The attitude the approach takes is that "run once and let exit(3)
clean after us" programs *should* care.  And at that point, maybe

	char *some_var = xstrdup("default");
	git_config_string(&some_var, ...);

that takes "char **" and frees the current storage before assigning
to it may be simpler than the two-variable approach.

But you're right.  We cannot just unconst the type and be done with
it---there are associated clean-up necessary if we were to do this.

Thanks.

Re: [PATCH 2/2] sequencer.c: plug mem leak in git_sequencer_config

[Jeff King]

On Mon, Jun 04, 2018 at 01:26:57PM +0900, Junio C Hamano wrote:

> > Doing it "right" in C would probably involve two variables:
> >
> >   const char *some_var = "default";
> >   const char *some_var_storage = NULL;
> >
> >   int git_config_string_smart(const char **ptr, char **storage,
> >                               const char *var, const char *value)
> >   {
> >         ...
> > 	free(*storage);
> > 	*ptr = *storage = xstrdup(value);
> > 	return 0;
> >   }
> >
> >   #define GIT_CONFIG_STRING(name, var, value) \
> >   git_config_string_smart(&(name), &(name##_storage), var, value)
> >
> > Or something like that.
> 
> The attitude the approach takes is that "run once and let exit(3)
> clean after us" programs *should* care.

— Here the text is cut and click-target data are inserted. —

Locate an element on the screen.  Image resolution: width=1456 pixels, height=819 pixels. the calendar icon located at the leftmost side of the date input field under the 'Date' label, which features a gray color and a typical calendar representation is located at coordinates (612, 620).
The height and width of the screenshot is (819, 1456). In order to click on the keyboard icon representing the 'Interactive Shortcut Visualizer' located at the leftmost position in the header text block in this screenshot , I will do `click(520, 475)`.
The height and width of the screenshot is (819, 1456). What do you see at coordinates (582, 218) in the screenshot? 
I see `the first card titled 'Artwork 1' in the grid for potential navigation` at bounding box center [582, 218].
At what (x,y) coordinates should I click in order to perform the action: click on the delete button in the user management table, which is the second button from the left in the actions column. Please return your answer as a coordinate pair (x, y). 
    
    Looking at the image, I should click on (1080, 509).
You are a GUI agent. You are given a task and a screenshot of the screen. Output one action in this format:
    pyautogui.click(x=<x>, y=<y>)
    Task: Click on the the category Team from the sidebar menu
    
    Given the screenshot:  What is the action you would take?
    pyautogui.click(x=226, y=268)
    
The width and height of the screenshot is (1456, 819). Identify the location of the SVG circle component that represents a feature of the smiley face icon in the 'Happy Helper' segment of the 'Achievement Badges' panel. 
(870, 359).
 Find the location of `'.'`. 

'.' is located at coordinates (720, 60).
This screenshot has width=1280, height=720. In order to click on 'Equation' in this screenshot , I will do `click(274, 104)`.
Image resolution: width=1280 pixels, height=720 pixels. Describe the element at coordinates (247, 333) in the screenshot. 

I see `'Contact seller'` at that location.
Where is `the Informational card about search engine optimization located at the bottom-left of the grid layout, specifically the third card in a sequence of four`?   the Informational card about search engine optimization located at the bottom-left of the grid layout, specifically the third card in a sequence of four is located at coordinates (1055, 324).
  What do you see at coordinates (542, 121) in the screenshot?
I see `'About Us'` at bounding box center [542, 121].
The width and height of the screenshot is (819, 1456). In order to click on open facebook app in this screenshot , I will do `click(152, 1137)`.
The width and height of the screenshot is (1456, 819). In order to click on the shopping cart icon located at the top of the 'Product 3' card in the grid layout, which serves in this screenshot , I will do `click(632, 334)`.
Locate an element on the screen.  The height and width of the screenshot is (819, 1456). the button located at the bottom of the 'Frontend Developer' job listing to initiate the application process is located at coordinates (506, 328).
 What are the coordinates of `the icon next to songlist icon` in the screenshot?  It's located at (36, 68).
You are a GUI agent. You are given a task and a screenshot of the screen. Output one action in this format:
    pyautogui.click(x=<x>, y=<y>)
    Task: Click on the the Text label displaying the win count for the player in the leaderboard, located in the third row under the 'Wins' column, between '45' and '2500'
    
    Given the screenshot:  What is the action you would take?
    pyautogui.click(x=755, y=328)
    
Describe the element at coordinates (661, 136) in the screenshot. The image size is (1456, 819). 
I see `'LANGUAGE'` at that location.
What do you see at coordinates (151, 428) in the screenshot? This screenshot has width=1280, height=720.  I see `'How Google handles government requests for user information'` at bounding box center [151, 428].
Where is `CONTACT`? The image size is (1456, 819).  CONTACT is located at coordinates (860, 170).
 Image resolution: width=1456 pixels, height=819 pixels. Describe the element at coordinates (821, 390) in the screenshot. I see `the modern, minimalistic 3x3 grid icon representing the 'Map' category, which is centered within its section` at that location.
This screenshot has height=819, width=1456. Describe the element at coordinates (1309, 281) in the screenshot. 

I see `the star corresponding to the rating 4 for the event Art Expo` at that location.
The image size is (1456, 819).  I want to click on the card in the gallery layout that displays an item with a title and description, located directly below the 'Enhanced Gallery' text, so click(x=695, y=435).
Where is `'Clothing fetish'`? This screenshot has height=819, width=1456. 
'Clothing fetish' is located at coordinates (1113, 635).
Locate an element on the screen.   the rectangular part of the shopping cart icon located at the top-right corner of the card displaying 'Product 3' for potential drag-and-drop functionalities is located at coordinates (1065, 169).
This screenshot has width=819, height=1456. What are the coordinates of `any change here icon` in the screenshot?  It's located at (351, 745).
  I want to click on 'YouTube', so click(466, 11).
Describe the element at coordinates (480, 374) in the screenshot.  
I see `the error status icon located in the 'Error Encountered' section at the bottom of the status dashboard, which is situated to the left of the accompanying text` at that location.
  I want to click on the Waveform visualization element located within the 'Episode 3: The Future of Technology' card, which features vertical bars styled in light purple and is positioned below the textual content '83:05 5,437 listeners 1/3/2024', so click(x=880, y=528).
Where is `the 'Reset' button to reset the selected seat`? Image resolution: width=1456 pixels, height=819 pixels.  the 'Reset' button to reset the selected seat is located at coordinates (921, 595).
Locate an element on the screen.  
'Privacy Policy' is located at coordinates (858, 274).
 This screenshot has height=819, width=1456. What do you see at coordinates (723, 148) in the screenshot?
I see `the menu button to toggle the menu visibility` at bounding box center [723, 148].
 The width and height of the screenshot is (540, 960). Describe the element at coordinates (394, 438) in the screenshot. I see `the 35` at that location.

Even with "let exit clean up", we are still leaking heap every time the
variable is assigned after the first. Again, I don't think it matters
that much in practice, but I think:

  [core]
  editor = foo
  editor = foo
  ...etc...

would leak arbitrary memory during the config parse, that would be
allocated for the remainder of the program. I guess you could say exit()
is handling it, but I think the point is that we are letting exit()
handle memory that was potentially useful until we exit, not leaks. :)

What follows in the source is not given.